Nenhum estudo confirma que visitas ocasionais a sites de pornografia e eventuais experiências sexuais on-line estejam associadas a problemas comportamentais – mas há uma linha tênue entre o que pode e o que não pode ser considerado prejudicial. Alguns pesquisadores já investigam se mesmo o uso esporádico desse recurso pode causar efeitos negativos ao relacionamento, como tensão entre os parceiros e condutas agressivas contra as mulheres. Pesquisas mostraram associações entre quantidade de exposição à pornografia e aprovação de atitudes como dominar a parceira com violência no momento da relação. Essas vinculações são mais fortes em homens que assistem à pornografia violenta e já têm tendência à impulsividade e ao sadismo.

Outras descobertas aproximam o uso frequente da pornografia a atitudes como atribuir culpa às vítimas de abuso sexual, justificando as ações de perpetradores sexuais e reduzindo a violência do estupro. O interesse desmedido por pornografia geralmente é acompanhado de crueldade contra as mulheres, insatisfação com a aparência e o desempenho sexual do parceiro e dúvidas sobre o valor do relacionamento afetivo estável. Essas atitudes costumam levar à desvalorização da figura feminina e, em alguns casos, podem estar associadas à violência doméstica.

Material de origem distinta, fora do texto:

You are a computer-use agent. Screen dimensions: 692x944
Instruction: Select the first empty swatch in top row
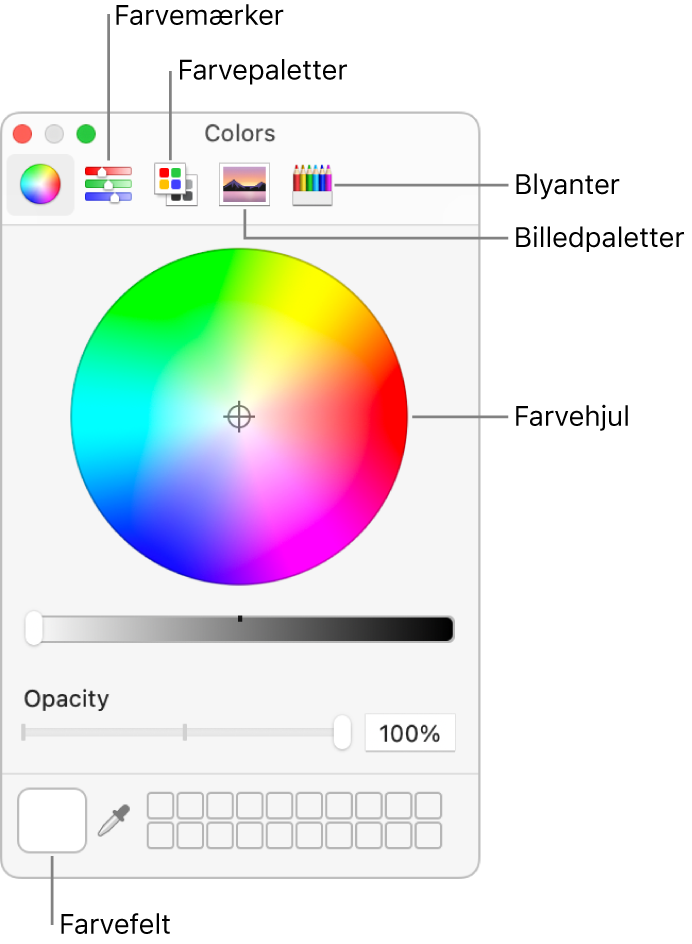(162, 806)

Ainda assim, será possível concluir que assistir à pornografia provoca crenças e atitudes misóginas? A maioria dos estudos mostra apenas uma associação estatística entre o uso da pornografia  e essas características, e não a relação direta entre interesse por esse tipo de conteúdo e desenvolvimento de comportamentos específicos. Por exemplo, embora o hábito frequente de ver pornografia possa realmente provocar atos violentos contra as mulheres, talvez a violência já praticada contra elas possa, por sua vez, induzir ao interesse por pornografia. Além disso, é preciso levar em conta características de personalidade de determinados homens (entre elas imaturidade psicológica e impulsividade) e fatores culturais que favorecem tanto a busca por material pornográfico quanto a inclinação a praticar maus-tratos contra mulheres.

Os pesquisadores também perguntaram às parceiras de frequentadores assíduos de sites de sexo como elas se sentiam em relação aos hábitos deles. A psicóloga Ana Bridges, da Universidade do Arkansas, e seus colegas descobriram que muitas se sentiam ansiosas e desaprovavam a atitude do companheiro. Do total, 42% afirmaram que os parceiros eram homens bastante inseguros; 39% disseram que o hábito produzia efeito negativo no relacionamento; e 32% admitiram que, em períodos em que os homens se voltavam mais à atividade, o relacionamento sexual era claramente prejudicado.

Forma de dependência

Mesmo que a pornografia seja prejudicial aos usuários e em alguns casos a seus parceiros, não é consenso que ela cause dependência. Cientistas discutem a adequação do termo para comportamentos compulsivos como jogar, fazer compras, usar a internet, fazer sexo e assistir à pornografia pela internet. Os que definem esses comportamentos como dependência argumentam que algumas ações exageradas compartilham características centrais com a adição de drogas e álcool, que incluem extrema tolerância e uso continuado, apesar dos efeitos negativos que provocam.

Já os opositores contra-atacam dizendo que, embora as pessoas possam praticar certas atividades em excesso com consequências danosas à própria vida, elas raramente desenvolvem tolerância ou sintomas claros caso reduzam a prática (como no caso da droga) – duas marcas registradas da dependência.